The FINANCIAL -- Voters think the media is even more prejudiced now against Donald Trump in favor of Hillary Clinton.
A new Rasmussen Reports national telephone and online survey finds that 49% of Likely U.S. Voters think most reporters are biased against Trump, the presumptive Republican party presidential nominee, up from 47% in December before the official start of the primary season. By contrast, only 18% believe most reporters are biased against Clinton, the likely Democratic nominee, and that's down from 23% six months ago.
Just 36% say most reporters are not biased against Trump, while 67% think most are not biased against Clinton. That compares to 31% and 59% respectively in the previous survey. Roughly 15% remain undecided on both questions.
This is consistent with surveying in the last two presidential election campaigns when voters considered the media biased in favor of the Democratic candidate and against the GOP nominee.
In the fall of 2012, 51% of voters expected most reporters would try to help President Obama get reelected, while only nine percent (9%) thought they would be biased in favor of his GOP opponent Mitt Romney. These findings were nearly identical to those just before Election Day in November 2008. At that time, 51% felt most reporters had tried to help Obama win the presidency, while only seven percent (7%) thought they had tried to help Republican candidate John McCain.
Just 37% of voters rate the media coverage of the 2016 presidential campaign as good or excellent. Nearly as many (33%) say the media is doing a poor job covering the election. A year ago, only 23% expected unbiased coverage of the 2016 presidential race.
Sixty-nine percent (69%) of Republicans and a plurality (48%) of voters not affiliated with either major party feel the media is biased against Trump. Democrats are far less likely to agree, but even voters in Clinton's own party are more likely to feel the media is biased against Trump (30%) than against her (25%). Only nine percent (9%) of GOP voters and 18% of unaffiliateds believe the media is biased against Clinton.
Voters in virtually every demographic group are much more likely to think most reporters are biased against Trump than against Clinton.
Women (20%) are slightly more likely than men (15%) to say the media have been biased against Clinton. The younger the voter, the more likely he or she is to believe most reporters are biased against the former secretary of State.
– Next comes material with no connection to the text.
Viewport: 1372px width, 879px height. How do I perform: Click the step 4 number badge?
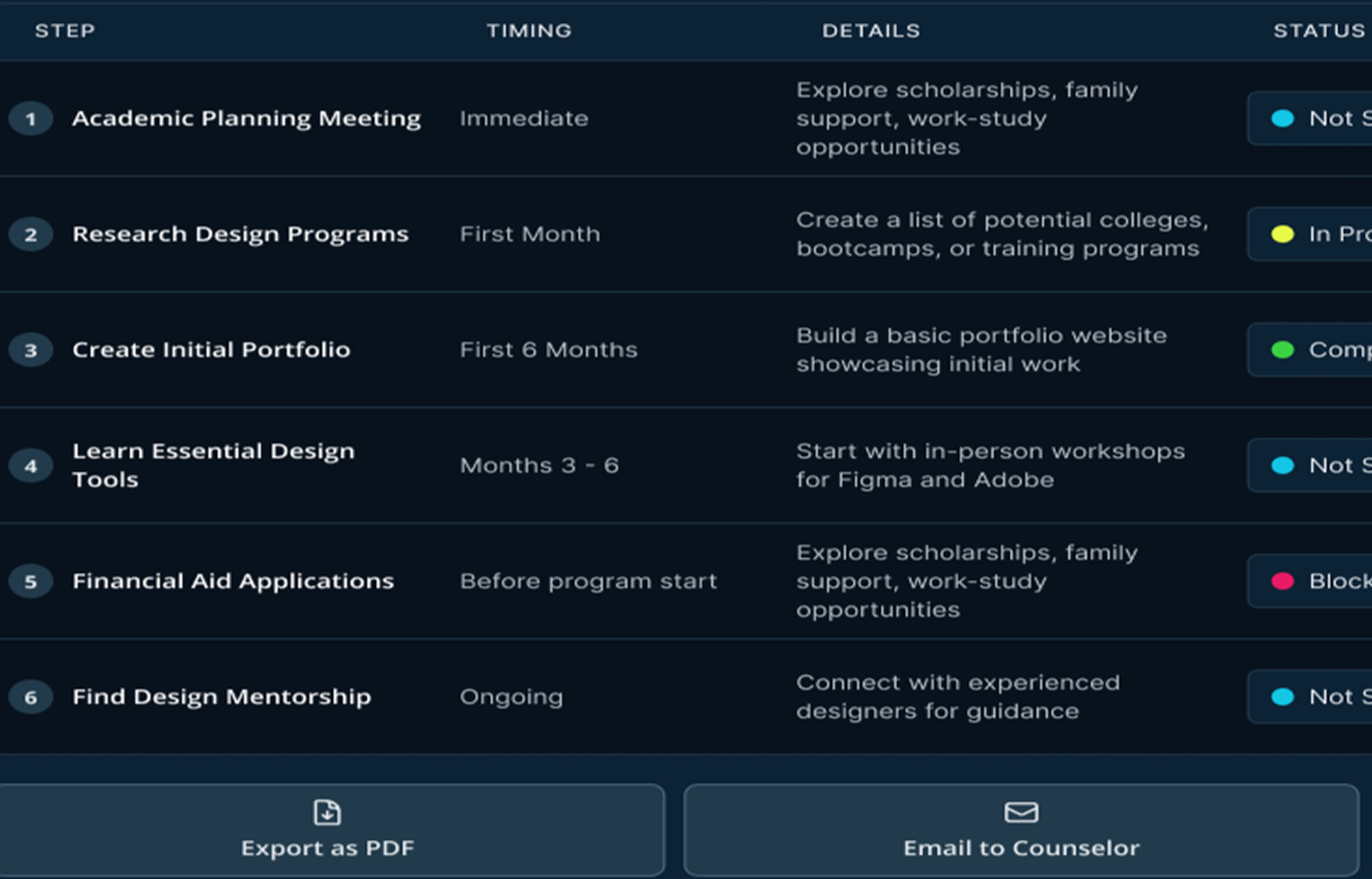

Just 15% of whites think most reporters have been biased against Clinton, compared to 27% of blacks and 25% of other minority voters. Blacks are less likely than white and other minority voters to think the media has been biased against Trump.
Seventy-nine percent (79%) of voters who think most reporters are biased against Trump think the media is not biased against Clinton.
Trump has now grown his lead over Clinton in Rasmussen Reports’ first weekly White House Watch survey.
Most voters have said in surveys for years that reporters try to help the candidate they want to win.
Voters also feel that when it comes to covering prospective presidential candidates, the media is more interested in creating controversies about them than it is in reporting where they stand on the issues.
Two-out-of-three voters (66%) think the news media has too much power and influence over elections. Forty-seven percent (47%) consider media bias a bigger problem than big campaign contributions in politics today, but nearly as many (45%) now see big campaign contributions as the larger concern.
Democrats blamed the media earlier this year for the perception that Clinton's campaign was stumbling, but voters in general weren’t so sure.